→ **The task**:
For the listing below, show each line that includes the string "gear".

→ **Data shown**:
·····
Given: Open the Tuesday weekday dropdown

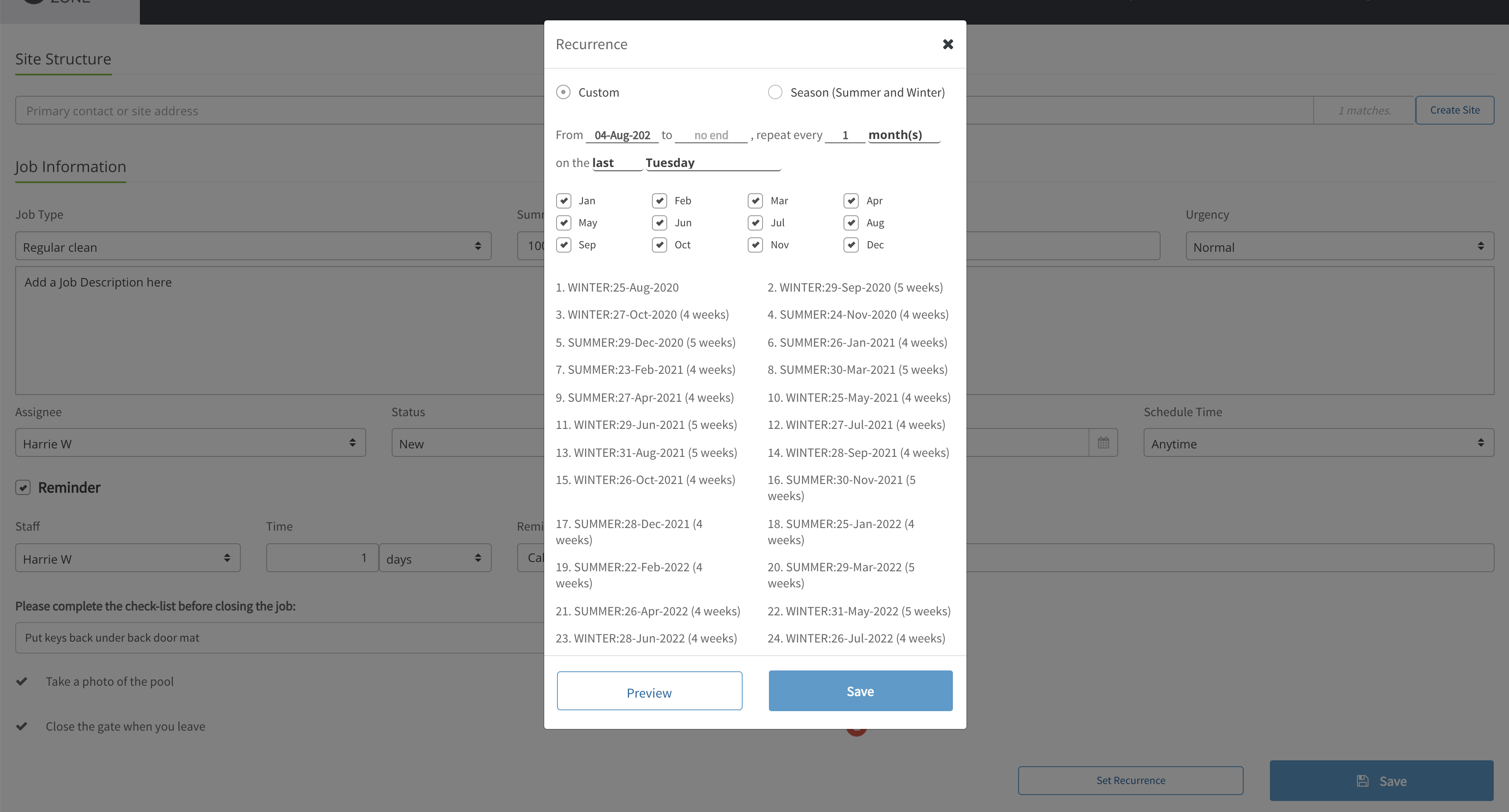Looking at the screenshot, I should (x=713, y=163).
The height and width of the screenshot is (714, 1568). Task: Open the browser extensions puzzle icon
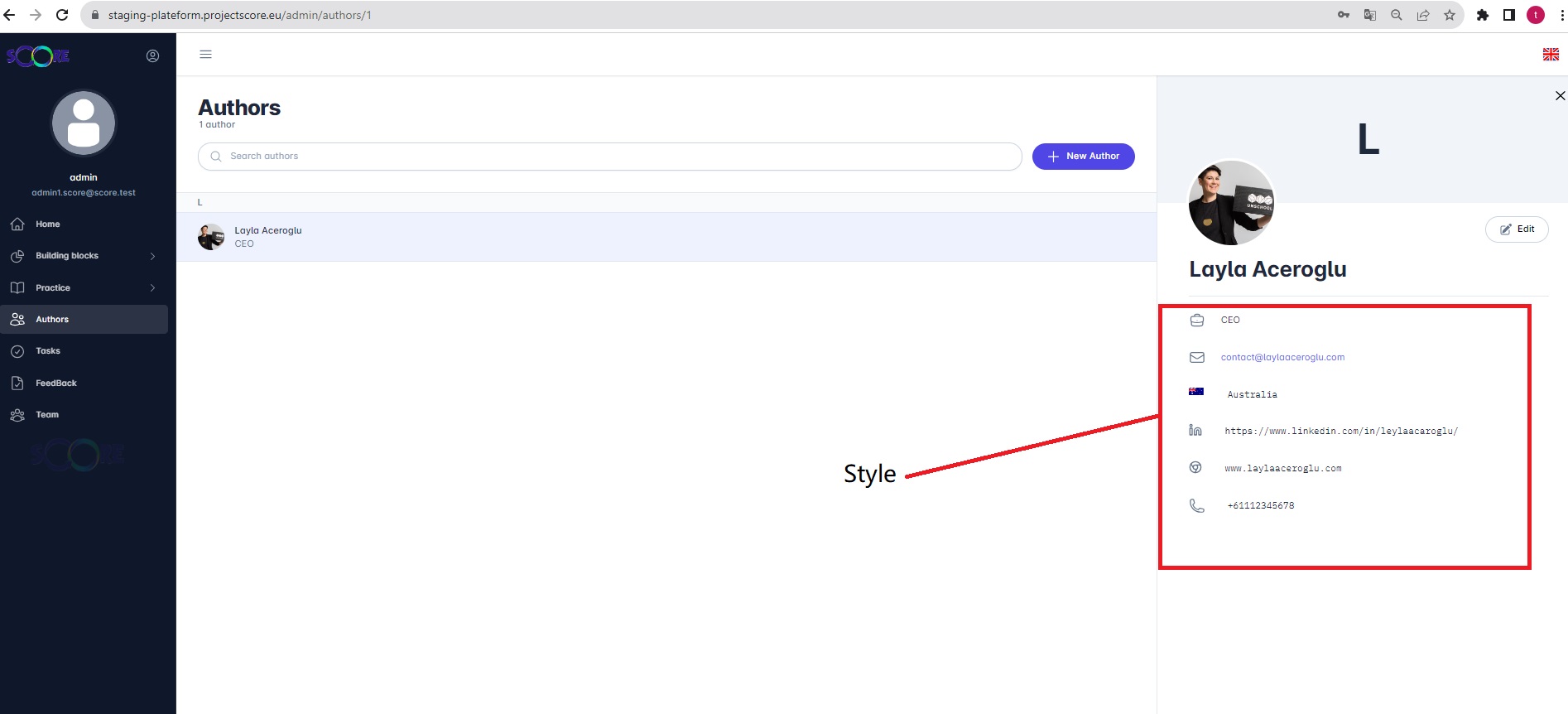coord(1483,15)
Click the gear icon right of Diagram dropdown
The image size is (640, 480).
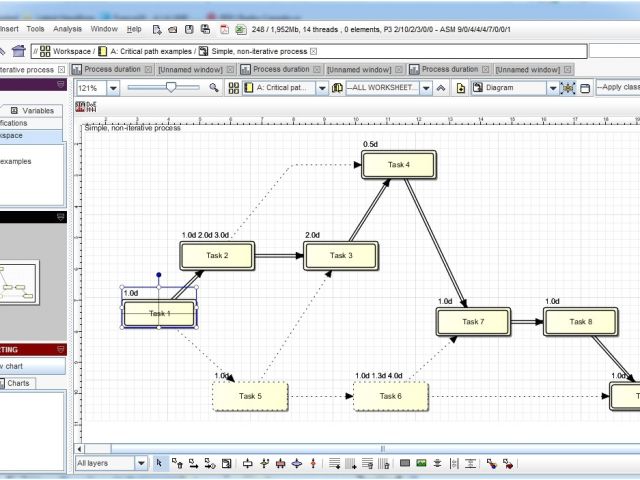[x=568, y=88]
·····
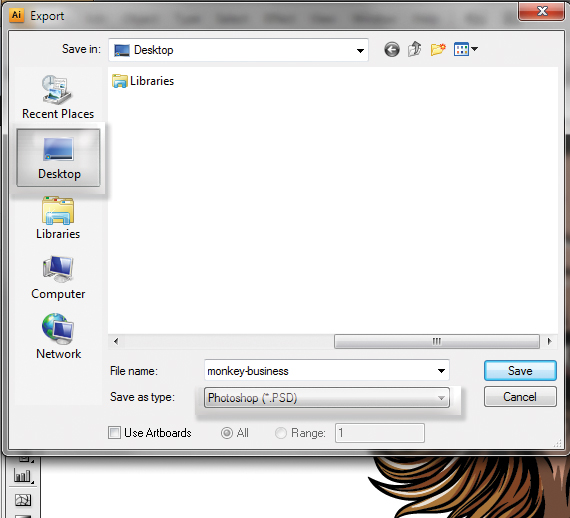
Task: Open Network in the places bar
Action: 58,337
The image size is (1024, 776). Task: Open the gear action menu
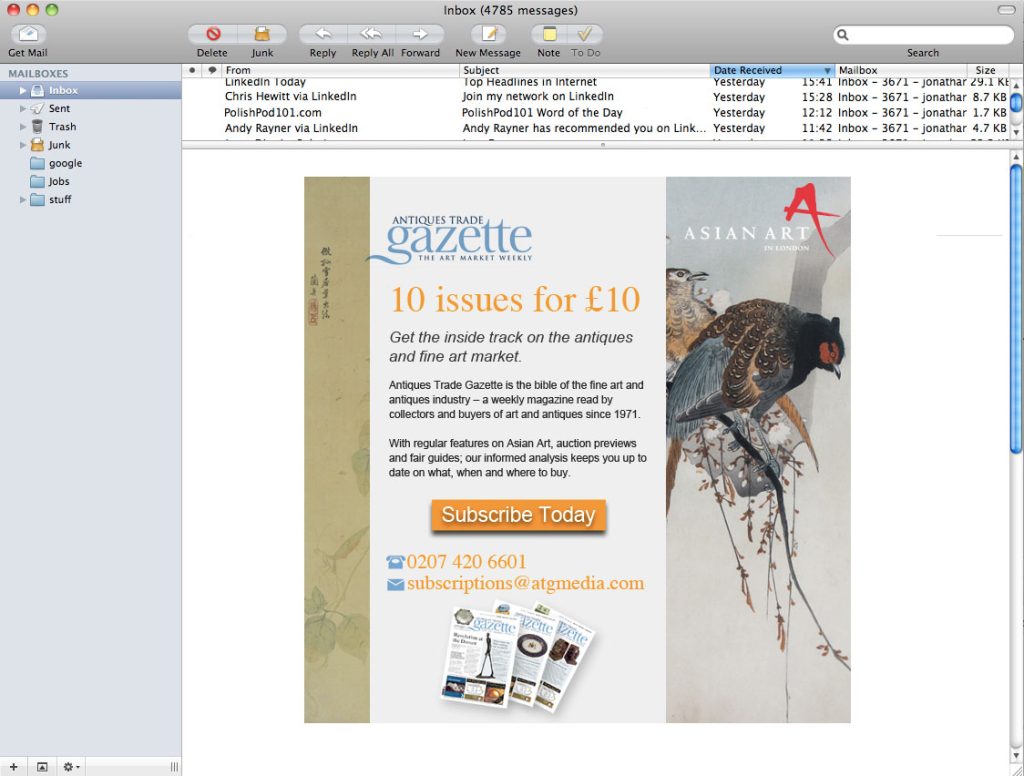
·····
→ **Exercise response**:
Click the gear icon right of Diagram dropdown
The image size is (1024, 776). Task: Open the gear action menu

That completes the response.